Has Quantum Computing Really Achieved Molecular Simulation?
In one sentence: they used a quantum computer to derive structure parameters from NMR spectra.
Recently, many tech outlets have claimed that Google’s Willow quantum chip can now “simulate molecular structures,” suggesting that drug and materials design are entering a “quantum era.” It sounds exciting—but it’s largely an over-interpretation of the original research.
To understand what this work actually achieved, we need to look at the source: “Quantum computation of molecular geometry via many-body nuclear spin echoes,” a paper by Google Quantum AI and UC Berkeley, published on arXiv.
Importantly, Google’s own announcement never claimed to have “solved molecular simulation” or “enabled drug design.”
What the Paper Really Did
This study doesn’t aim to “simulate all molecules.” Instead, it demonstrates how a quantum computer can help solve an NMR spectral inversion problem using the OTOC (Out-of-Time-Order Correlator) algorithm.
In simple terms, the researchers used quantum computing to help interpret complex nuclear magnetic resonance (NMR) signals—extracting structural parameters such as inter-atomic distances and torsion angles from real molecular data.
This is an exploratory work at the intersection of physical experiment, quantum information, and structural chemistry. It’s still far from “full molecular simulation,” but scientifically, it’s a meaningful first: applying NISQ-era quantum hardware to an actual molecular structure-learning task.
In one sentence: they used a quantum computer to analyze NMR spectra.
A Brief Refresher: NMR Structure Determination
Undergraduates in chemistry are often taught NMR structure determination through J-coupling constants—measuring coupling between two nuclei and using the Karplus equation to infer their torsion angle (φ):
Knowing the J value allows one to estimate the spatial angle between atoms. This works well for small molecules and short-range couplings, typically through three bonds.
However, OTOC offers a new way: instead of measuring coupling, it measures how far an interference signal can travel. Experimentally, one excites a single nucleus and lets the signal propagate through the molecule. Then the system is “time-reversed” to see if the signal returns. Any disturbance from other spins will “scramble” it, and the strength of the echo reflects internal molecular geometry.
By fitting the OTOC decay curves, one can deduce hydrogen–hydrogen distances or torsion angles—even in cases too complex for traditional NMR methods.
Why Use Quantum Computers for OTOC?
Implementing OTOC requires both forward and reverse time evolution of the quantum system. Conceptually, you let the system evolve, reverse it, and measure how much information is lost. The loss reveals how far perturbations propagate within the system.
Classically, simulating this is extremely hard—it involves exponentially large Hilbert spaces and intricate interference effects. But for quantum hardware, this process is native language. Quantum bits inherently support superposition and interference, making them ideal for reproducing these dynamics directly, with far less computational overhead than reconstructing a full wavefunction.
That’s why OTOC is often considered one of the most practical near-term tasks for quantum computers.
What Exactly Did They Do in This Study?
The researchers focused on two molecular parameters:
The ortho–meta H–H distance in toluene, and
The torsion angle between rings in 3’,5’-dimethylbiphenyl.

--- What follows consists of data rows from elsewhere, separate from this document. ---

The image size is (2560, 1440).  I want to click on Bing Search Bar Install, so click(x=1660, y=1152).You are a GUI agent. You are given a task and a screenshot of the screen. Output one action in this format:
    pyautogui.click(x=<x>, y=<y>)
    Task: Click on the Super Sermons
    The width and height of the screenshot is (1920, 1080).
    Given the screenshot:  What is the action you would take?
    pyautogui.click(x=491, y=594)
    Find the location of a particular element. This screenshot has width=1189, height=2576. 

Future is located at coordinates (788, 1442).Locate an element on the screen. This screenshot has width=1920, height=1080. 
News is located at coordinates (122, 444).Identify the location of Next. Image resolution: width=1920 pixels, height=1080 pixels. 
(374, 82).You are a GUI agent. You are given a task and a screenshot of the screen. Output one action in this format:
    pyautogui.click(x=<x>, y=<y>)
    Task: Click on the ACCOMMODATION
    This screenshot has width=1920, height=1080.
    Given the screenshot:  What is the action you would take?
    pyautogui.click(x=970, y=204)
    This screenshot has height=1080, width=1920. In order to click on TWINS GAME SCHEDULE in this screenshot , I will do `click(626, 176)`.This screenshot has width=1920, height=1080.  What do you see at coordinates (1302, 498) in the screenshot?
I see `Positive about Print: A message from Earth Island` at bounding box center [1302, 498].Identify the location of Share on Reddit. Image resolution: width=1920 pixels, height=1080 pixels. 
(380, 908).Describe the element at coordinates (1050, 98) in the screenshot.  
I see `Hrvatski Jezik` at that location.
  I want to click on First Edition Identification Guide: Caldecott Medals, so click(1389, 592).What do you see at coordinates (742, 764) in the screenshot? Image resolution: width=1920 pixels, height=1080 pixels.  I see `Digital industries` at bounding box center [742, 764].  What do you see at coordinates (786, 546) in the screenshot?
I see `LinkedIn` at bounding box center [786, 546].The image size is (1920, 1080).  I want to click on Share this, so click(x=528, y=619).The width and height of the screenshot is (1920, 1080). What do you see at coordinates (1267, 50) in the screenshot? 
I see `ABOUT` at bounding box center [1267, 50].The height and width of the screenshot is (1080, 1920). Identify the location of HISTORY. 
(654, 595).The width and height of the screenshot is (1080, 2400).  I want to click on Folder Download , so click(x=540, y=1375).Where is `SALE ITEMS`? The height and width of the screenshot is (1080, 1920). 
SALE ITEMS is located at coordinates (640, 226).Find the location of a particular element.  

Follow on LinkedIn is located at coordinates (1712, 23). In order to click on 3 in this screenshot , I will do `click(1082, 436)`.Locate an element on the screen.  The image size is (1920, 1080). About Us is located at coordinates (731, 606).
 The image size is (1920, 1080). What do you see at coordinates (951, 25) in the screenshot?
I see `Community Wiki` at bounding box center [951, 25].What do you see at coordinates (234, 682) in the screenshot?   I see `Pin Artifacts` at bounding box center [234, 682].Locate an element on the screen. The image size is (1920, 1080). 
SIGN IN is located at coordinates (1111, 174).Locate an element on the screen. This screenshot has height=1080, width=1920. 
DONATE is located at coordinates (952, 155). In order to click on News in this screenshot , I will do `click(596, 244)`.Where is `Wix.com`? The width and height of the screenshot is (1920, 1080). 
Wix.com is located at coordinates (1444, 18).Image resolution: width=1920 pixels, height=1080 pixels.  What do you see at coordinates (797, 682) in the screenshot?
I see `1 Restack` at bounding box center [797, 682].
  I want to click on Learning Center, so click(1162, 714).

They performed NMR experiments in a liquid-crystal environment to obtain the OTOC signal. Then, using classical molecular dynamics (OpenMM), they built structural models and treated the OTOC signal as the target function. Adjustable structural parameters were tuned until the simulated and experimental OTOC curves matched.
This approach is somewhat analogous to Reverse Monte Carlo (RMC)—iteratively adjusting force-field parameters and molecular geometries until the simulated spectrum fits the experimental one. The drawback is that such solutions may represent only local minima, rather than the true global structure.
In practice, if one just wants to interpret a simple NMR spectrum, it’s far more efficient to run a molecular dynamics simulation with a machine-learning force field—or even an ab initio molecular dynamics (AIMD) run—and analyze the resulting trajectories. Using DFT-derived potentials would be far more direct than bringing in a quantum computer.
In Summary
Google’s work does not represent a general solution to molecular simulation or drug design. However, it introduces an intriguing possibility: leveraging quantum computing to interpret complex multi-body signals in NMR experiments and extract structural information that’s otherwise inaccessible.
The Willow chip is therefore an important milestone—not for “quantum drug design,” but for demonstrating a realistic bridge between experimental chemistry and quantum information processing.
What’s Really Worth Watching in Quantum Chemistry
Rather than hyped claims, the most promising directions for quantum computing in chemistry are:
Redesigning core algorithms (e.g., quantum Monte Carlo) to natively suit quantum architectures—allowing computation of interaction energies, electron densities, and correlation effects.
Using quantum hardware to accelerate specific computational bottlenecks, such as numerical integration, Fourier transforms, fast multipole methods, matrix diagonalization, pair-interaction summations, or path-integral molecular dynamics.
Until then, the real revolution in drug and materials design still comes from deep learning, not quantum hardware.